Memorial Homes gets $200K from
Memorial Homes housing development project got a boost when Lycoming County commissioners approved $200,000 in natural gas drilling impact funds Thursday.
The second installment of such funds will go to site improvements along Memorial Avenue, Scott and Oliver streets. The improvements include new sidewalks, curbs, accessible ramps, street trees, crosswalks, pavement, drainage, lighting and more, said William Kelly, county planning department deputy director.
Kelly noted two homes on Memorial Avenue were lost this week to fire, so this project contributes in multiple ways to the area.
“This is a taxable entity.” Kelly said. “This project is bringing housing back into the city.”
The $300,000 project should be completed by October 2015.
In other business, commissioners agreed for the county to purchase a new digital fingerprinting machine to replace the outdated one at the Williamsport Bureau of Police, at a yet-undetermined cost. Williamsport will pay for the machine’s installation and maintenance, and the county will retain ownership. It will be one of three fingerprinting machines in the county.
Commissioners approved a five-month grant extension of the $2.4 million grant agreement with the Federal Rail Administration for the completion of the new Loyalsock Creek railroad bridge, allowing time for cleanup and site-restoration work. The bridge should be structurally completed by late June, when the first train will cross it, Kelly said.
The bridge was destroyed by Tropical Storm Lee, and the new one will be built more than 100 feet deeper and with fewer spans and piers, allowing more water to flow through without as much obstruction, Kelly said.
Commissioners awarded a contract to HRI Inc., based in Williamsport, not to exceed $188,216 to repair the county-owned Marsh Hill bridge on Pleasant Stream Road, McIntyre Township. It was the low bid, said county Transportation Planner Mark Murawski.
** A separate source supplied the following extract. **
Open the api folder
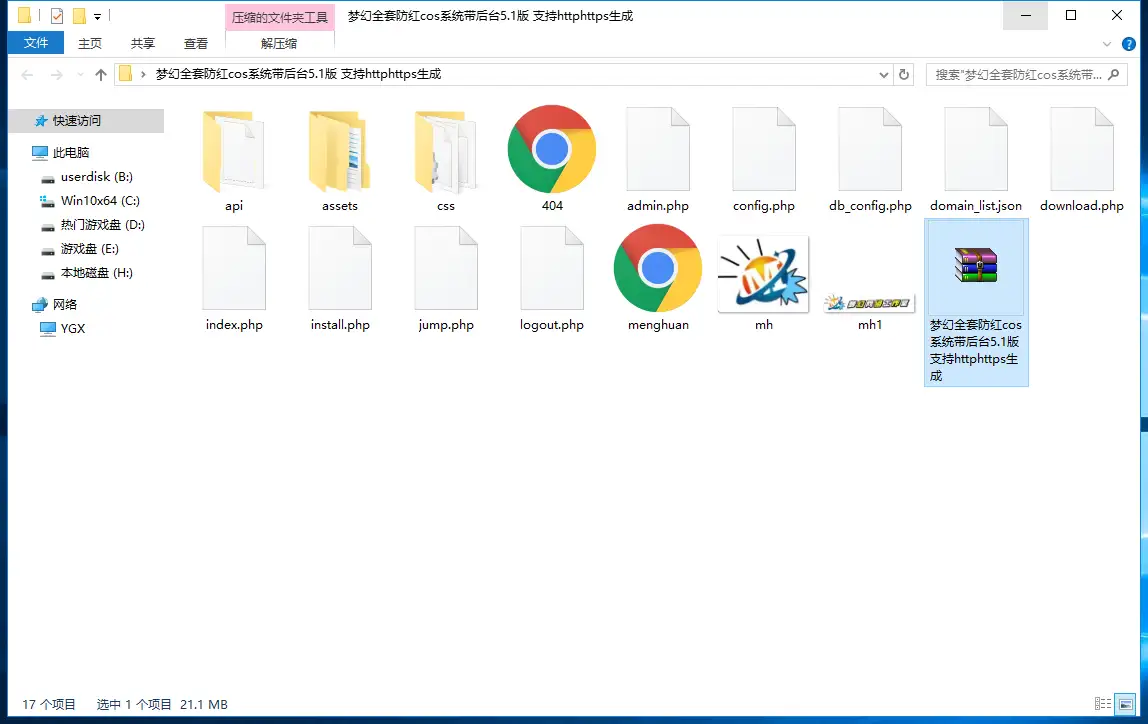This screenshot has width=1148, height=724. pos(234,150)
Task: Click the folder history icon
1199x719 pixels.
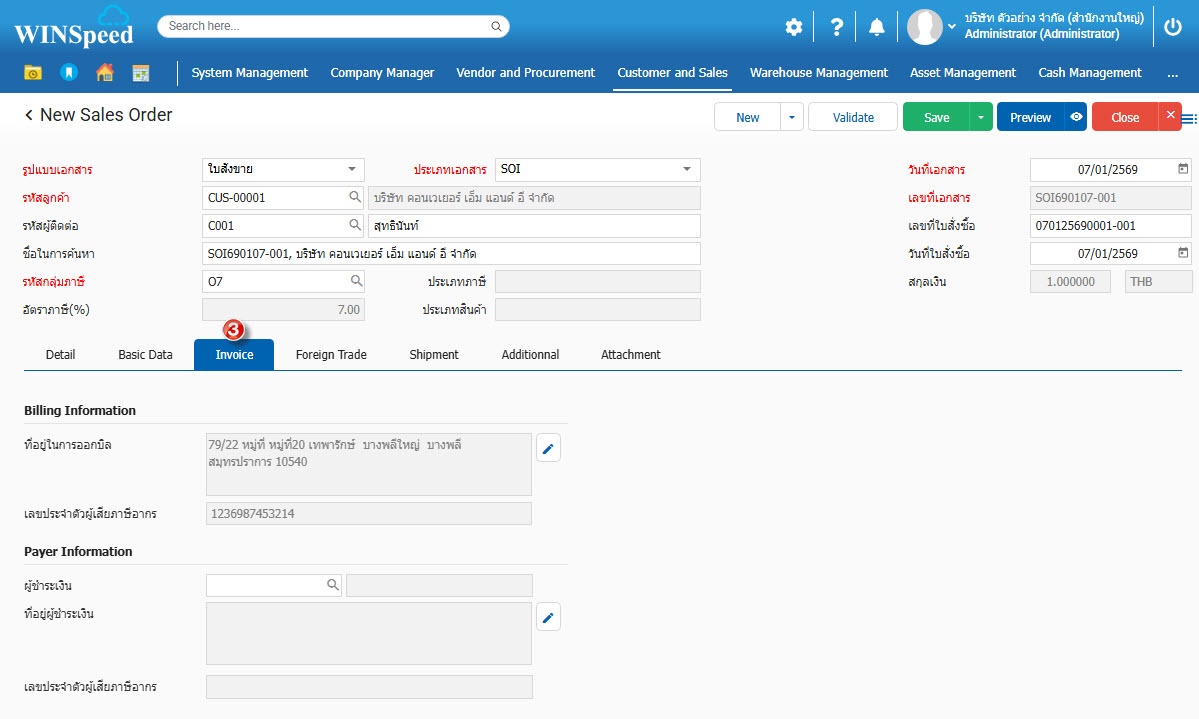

Work will begin immediately, replacing 16 structurally deficient beams with 12 new ones, cutting out old stringers and re-enforcing cover plates. Work is expected to be done in April, and will eliminate the weight restriction so it can carry a 40-ton load, Murawski said.
Project cost is $223,000, and involves no county funds as state funding covers it.
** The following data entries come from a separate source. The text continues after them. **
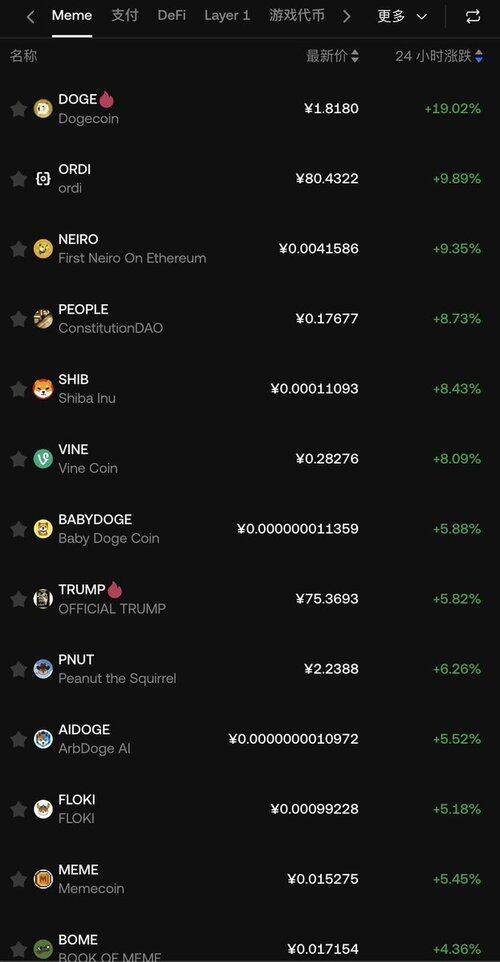
Task: Switch to the DeFi tab
Action: point(172,16)
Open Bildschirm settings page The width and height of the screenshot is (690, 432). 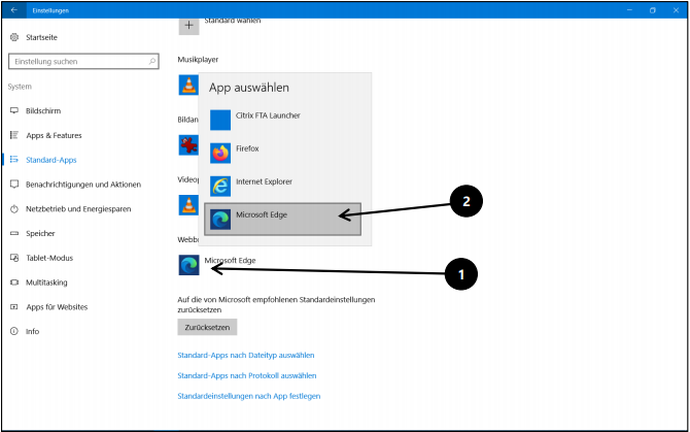point(55,110)
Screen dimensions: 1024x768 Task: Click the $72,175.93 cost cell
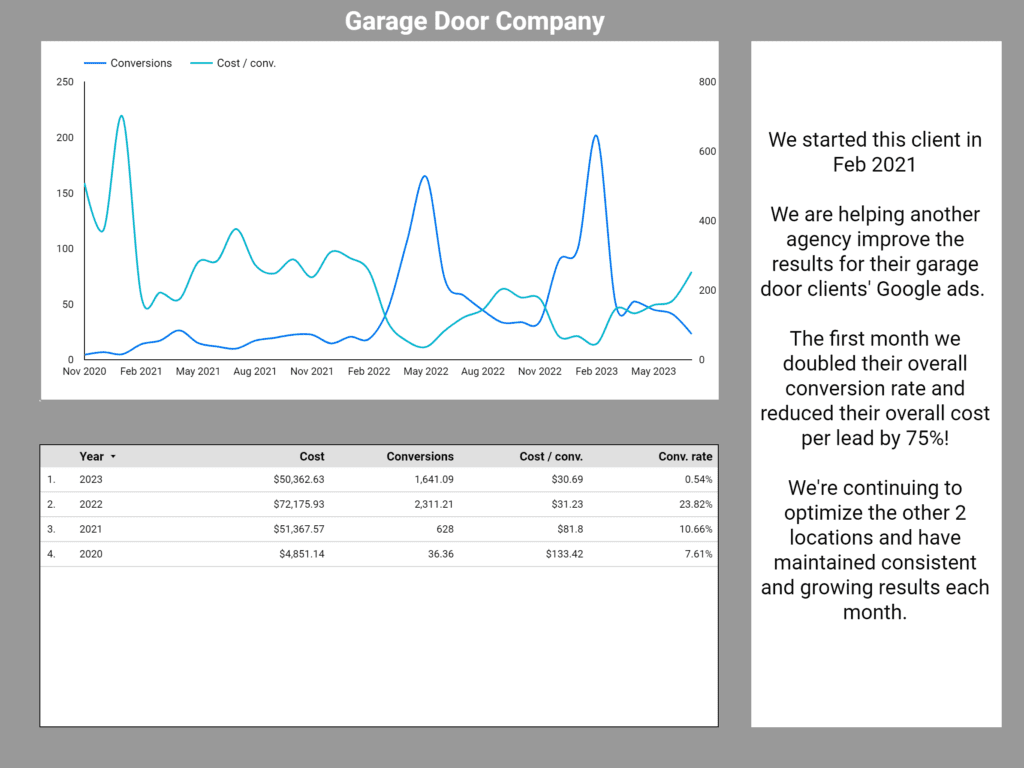click(x=298, y=504)
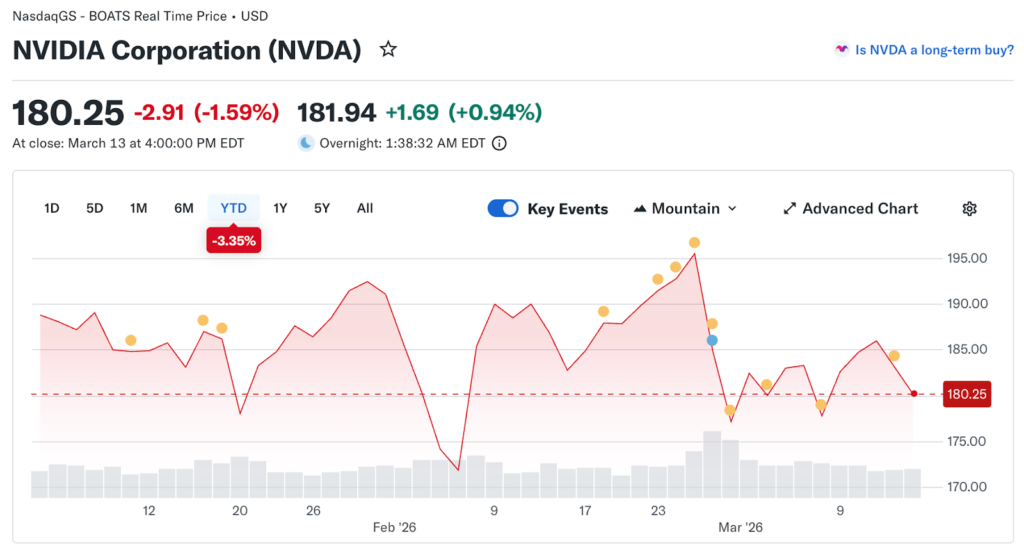Click the highest orange key event marker

[x=694, y=243]
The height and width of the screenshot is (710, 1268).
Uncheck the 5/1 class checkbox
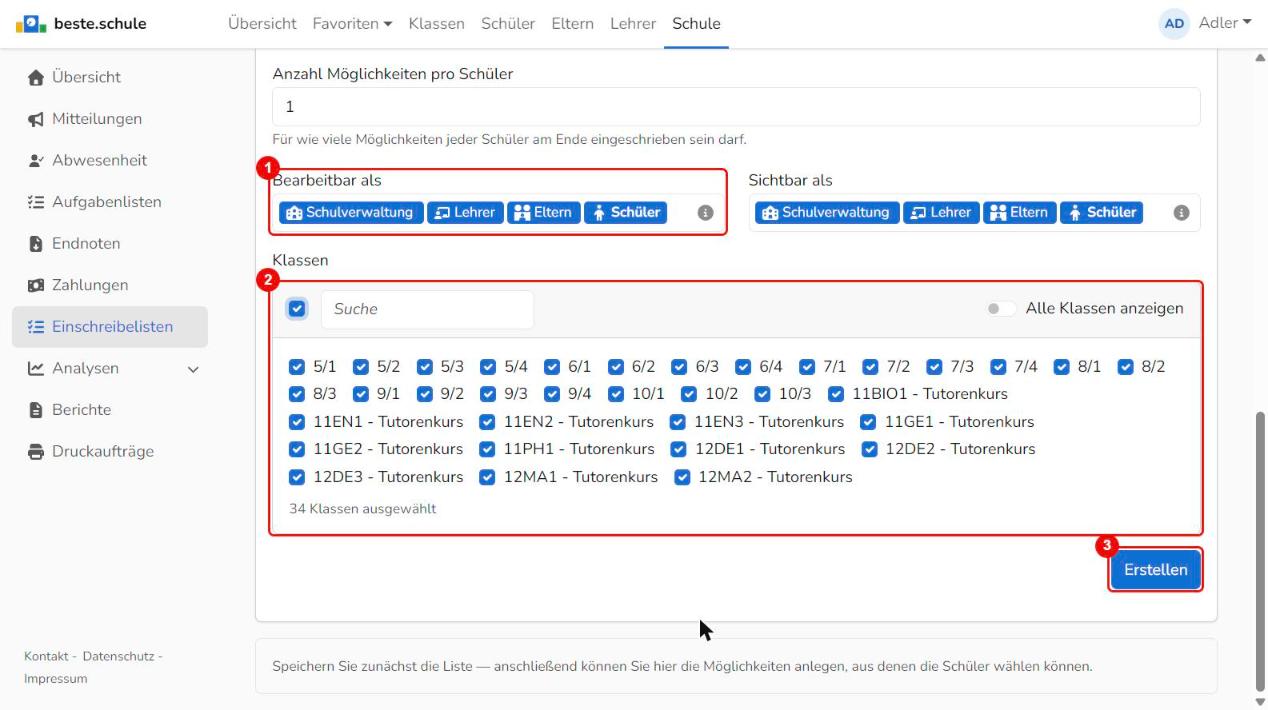[x=296, y=367]
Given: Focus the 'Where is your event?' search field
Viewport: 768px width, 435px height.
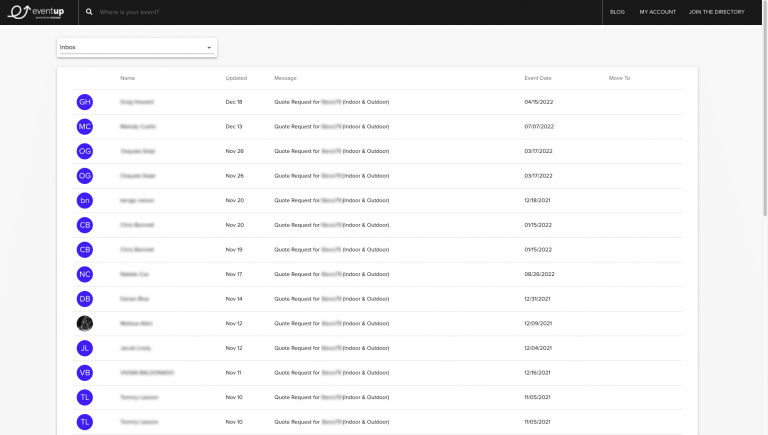Looking at the screenshot, I should [343, 12].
Commissioner Jeff Wheeland called it necessary repair a “band-aid” in the big picture. Murawski said the long-term goal is to replace the bridge, which would cost about $1.5 million, and additional funding is needed.
Commissioners approved nutrient trading contracts with 16 farmers, as the participants have worked to reduce nutrients going into the Chesapeake Bay. Farmers get 75 percent of the income the credits generate, and the county retains 25 percent to cover staff time and costs, said Megan Lehman, county environmental planner.
Finally, the adult probation office will get two 2014 Ford Explorers at a total cost of $55,920, under a state Co-Stars contract. These are replacement vehicles that will be used to transport those on warrants in other counties, said Luann Yohn, chief adult probation officer.